OTA 2000 Posters
*Pelvic Ring Disruptions: Reduction by Means of Circumferential Compression Using A Sling
Tamara Simpson, MD; James C. Krieg, MD; Steven M. Madey, MD; Michael Bottlang, PhD; Juergen Sigg, Oregon Health Science University, Portland, OR (all authors-Legacy Research Foundation Grant)
Purpose: Early reduction and stabilization of pelvic fractures can effectively control retroperitoneal hemorrhage. Most recently, anecdotal use of circumferential sheets and belts to reduce pelvic disruptions has been reported. However, neither the required amount nor the optimal application site of circumferential compression has been investigated. This research aims to derive essential parameters for the application of circumferential compression to reduce pelvic fractures emergently.
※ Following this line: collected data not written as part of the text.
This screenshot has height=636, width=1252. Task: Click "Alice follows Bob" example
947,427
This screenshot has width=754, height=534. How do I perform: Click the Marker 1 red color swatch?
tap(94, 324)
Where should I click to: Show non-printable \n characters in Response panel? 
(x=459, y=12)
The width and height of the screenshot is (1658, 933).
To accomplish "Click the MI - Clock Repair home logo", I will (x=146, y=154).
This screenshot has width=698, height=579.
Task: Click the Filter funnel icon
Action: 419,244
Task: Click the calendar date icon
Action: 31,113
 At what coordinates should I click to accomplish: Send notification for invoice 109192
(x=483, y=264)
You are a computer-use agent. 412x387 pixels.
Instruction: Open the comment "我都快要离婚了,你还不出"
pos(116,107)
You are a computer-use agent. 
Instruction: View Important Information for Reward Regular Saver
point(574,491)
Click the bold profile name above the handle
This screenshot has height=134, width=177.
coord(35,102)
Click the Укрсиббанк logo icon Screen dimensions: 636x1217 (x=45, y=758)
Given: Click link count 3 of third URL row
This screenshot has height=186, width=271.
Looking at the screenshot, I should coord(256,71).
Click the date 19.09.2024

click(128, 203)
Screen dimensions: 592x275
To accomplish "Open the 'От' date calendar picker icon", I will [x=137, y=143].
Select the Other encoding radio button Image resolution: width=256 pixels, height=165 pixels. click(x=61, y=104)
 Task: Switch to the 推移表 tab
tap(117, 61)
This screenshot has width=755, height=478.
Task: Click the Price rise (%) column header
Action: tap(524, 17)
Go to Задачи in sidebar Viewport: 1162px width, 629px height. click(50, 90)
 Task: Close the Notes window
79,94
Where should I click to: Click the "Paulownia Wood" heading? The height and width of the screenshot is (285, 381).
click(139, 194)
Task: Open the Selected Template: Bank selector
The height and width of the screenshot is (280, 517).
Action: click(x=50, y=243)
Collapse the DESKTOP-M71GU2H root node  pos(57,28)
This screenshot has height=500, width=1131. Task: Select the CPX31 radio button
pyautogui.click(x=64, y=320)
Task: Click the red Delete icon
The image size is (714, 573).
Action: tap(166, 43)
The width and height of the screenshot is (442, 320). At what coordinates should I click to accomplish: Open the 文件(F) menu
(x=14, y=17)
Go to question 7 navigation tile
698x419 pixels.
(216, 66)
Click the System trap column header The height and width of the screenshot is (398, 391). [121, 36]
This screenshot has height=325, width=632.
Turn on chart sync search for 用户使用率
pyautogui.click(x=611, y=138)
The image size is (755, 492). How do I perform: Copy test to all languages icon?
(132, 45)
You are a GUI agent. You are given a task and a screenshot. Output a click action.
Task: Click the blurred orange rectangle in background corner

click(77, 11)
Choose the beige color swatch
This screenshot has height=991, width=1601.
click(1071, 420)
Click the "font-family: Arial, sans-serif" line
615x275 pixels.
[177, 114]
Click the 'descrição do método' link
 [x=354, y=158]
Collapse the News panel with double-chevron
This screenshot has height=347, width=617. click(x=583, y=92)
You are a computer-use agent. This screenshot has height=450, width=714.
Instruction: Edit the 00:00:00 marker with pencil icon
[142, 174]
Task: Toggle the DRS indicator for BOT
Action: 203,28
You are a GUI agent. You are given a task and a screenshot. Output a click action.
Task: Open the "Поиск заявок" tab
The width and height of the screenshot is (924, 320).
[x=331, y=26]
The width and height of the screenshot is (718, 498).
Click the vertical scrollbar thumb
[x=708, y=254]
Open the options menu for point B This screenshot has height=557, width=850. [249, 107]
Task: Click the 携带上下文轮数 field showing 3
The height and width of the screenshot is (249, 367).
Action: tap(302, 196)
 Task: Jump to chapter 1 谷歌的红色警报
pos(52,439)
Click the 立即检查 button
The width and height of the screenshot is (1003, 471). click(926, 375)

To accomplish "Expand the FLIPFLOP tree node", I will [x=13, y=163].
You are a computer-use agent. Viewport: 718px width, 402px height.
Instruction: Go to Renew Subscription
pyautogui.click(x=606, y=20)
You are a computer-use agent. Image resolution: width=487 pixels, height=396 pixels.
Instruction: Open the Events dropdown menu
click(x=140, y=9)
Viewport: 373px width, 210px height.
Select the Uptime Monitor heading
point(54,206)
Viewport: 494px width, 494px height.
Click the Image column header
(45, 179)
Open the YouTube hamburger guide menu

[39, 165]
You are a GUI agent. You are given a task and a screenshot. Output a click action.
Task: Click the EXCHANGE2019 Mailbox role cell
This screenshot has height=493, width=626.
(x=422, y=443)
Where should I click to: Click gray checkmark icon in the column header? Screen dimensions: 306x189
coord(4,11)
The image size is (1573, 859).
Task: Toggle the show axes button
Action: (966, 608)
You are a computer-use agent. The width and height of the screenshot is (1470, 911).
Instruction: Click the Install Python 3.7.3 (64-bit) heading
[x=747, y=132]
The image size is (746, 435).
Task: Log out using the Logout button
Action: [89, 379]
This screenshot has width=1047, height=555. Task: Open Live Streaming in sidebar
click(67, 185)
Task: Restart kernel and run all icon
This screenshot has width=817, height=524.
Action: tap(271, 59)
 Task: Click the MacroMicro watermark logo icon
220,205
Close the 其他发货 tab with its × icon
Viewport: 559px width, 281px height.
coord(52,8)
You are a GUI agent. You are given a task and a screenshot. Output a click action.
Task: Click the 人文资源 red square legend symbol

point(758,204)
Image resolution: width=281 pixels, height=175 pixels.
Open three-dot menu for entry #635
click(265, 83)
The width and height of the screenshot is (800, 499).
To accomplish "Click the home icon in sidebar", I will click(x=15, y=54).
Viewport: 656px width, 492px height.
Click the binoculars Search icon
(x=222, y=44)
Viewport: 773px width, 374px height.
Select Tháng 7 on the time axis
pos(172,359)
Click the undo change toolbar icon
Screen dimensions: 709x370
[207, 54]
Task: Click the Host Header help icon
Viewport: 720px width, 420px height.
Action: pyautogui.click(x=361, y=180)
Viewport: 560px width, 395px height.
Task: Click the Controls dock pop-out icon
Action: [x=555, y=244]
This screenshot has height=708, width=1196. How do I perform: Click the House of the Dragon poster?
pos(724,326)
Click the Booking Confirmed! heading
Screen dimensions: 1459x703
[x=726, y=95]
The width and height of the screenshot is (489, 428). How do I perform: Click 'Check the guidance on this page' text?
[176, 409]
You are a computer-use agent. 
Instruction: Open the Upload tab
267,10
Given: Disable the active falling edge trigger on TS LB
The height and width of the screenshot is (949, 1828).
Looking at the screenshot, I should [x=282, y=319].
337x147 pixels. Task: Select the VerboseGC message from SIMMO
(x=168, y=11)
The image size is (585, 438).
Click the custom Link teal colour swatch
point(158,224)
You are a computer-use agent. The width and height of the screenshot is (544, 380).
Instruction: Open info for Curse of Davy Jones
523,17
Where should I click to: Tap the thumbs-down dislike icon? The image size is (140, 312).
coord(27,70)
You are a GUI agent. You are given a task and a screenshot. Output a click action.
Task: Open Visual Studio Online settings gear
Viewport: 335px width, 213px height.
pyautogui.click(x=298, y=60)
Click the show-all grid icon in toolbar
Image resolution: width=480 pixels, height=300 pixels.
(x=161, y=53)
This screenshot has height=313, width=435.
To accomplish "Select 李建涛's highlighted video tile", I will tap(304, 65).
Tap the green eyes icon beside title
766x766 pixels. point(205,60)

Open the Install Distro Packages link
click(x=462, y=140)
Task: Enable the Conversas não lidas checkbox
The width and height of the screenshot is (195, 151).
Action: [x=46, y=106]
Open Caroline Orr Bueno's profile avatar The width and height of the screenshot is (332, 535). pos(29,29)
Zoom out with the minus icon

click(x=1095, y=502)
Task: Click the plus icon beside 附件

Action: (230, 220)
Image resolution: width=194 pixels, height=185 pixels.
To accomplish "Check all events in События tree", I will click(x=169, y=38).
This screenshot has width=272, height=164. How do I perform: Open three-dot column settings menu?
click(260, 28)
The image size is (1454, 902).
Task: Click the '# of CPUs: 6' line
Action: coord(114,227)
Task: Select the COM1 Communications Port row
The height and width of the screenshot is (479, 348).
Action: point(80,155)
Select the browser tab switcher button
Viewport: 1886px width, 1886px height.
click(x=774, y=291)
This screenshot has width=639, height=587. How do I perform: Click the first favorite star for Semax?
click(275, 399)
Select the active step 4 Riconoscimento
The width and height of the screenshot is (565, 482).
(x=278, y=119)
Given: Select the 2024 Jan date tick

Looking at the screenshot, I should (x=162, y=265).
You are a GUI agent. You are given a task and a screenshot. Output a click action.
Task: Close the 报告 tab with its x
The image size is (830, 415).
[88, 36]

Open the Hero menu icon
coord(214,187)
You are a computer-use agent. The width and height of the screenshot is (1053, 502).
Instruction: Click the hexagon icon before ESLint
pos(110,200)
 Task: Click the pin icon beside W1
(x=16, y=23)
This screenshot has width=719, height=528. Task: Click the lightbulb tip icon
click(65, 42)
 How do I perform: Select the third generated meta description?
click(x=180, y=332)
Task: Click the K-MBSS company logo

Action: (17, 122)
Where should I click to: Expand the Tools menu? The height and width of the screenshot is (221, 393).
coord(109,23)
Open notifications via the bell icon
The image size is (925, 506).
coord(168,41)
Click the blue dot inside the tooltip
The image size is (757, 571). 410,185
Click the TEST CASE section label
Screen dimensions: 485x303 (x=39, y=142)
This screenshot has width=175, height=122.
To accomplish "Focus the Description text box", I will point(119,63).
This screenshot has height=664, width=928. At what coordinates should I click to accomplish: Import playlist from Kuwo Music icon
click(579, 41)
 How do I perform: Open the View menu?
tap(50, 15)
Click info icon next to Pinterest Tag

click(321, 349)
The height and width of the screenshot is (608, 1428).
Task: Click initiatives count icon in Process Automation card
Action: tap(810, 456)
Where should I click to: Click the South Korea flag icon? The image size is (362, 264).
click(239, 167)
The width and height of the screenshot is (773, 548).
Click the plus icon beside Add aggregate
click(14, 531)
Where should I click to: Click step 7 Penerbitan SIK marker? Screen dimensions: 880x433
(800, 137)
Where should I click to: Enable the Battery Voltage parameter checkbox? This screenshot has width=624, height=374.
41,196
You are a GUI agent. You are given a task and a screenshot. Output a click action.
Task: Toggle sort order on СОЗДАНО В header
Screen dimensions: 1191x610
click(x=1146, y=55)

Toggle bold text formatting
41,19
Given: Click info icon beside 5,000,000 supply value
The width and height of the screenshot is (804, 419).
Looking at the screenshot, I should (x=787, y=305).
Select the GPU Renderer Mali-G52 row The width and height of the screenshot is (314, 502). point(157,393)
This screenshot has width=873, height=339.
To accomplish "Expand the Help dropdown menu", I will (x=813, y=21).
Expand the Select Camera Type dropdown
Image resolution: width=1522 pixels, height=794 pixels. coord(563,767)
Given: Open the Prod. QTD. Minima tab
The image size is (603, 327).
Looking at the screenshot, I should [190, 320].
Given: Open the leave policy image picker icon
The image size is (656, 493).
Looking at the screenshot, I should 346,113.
Methods: Partially stable pelvic 'open book' fractures (OTA classification 61-B1) and unstable pelvic fractures (OTA 61-C1) with 50 mm and 100 mm symphysis diastasis, respectively, were created subsequently in 7 fresh frozen whole-body specimens. A 50-mm-wide sling was utilized to circumferentially compress and reduce the pelvic fractures. Each specimen was instrumented with sensors to detect symphysis closure and to trace displacement and reduction of the pelvic ring. The sling was instrumented with sling tension (Ft) and skin-sling interface pressure sensors. This sling was applied at 3 distinct levels, starting just proximal to the pubic symphysis (level I), midway between the pubis symphysis and the iliac crest (level II), and at the level of the iliac crest (level III). The sling was gradually tightened to induce pelvic fracture reduction and symphysis closure. Pre- and post-reduction inlet and outlet radiographs were obtained for each specimen to verify the fracture pattern and to observe the quality of reduction.
Results: Inlet and outlet radiographs confirmed successful creation of partially stable and unstable 'open book' type pelvic fractures in all specimens, resulting in symphysis diastasis of 56 ± 6 mm and 99 ± 6 mm, respectively. Pelvic reduction (i.e., symphysis contact) was achieved by sling application at level I with FT = 177 N ± 44 N for the partially stable pelvis and with FT = 180 N ± 50 N for the unstable pelvis. Sling application at levels II and III required significantly higher sling tension (_ = 0.05) to achieve symphysis contact. Sling application at level I yielded an intraperitoneal pressure increase of 10.1 ± 9 mmHg at symphysis closure. The average skin-sling interface pressure was 24 mmHg at symphysis closure for sling application at level I.
Discussion and Conclusion: Reduction of 'open book' pelvic fractures was consistently achieved using a non-invasive pelvic sling to circumferentially compress the pelvis. An optimal sling position and the required sling tension to achieve reduction have been determined. These findings supports the application of controlled circumferential compression as an efficient, non-invasive method to emergently reduce and stabilize open book pelvic fractures.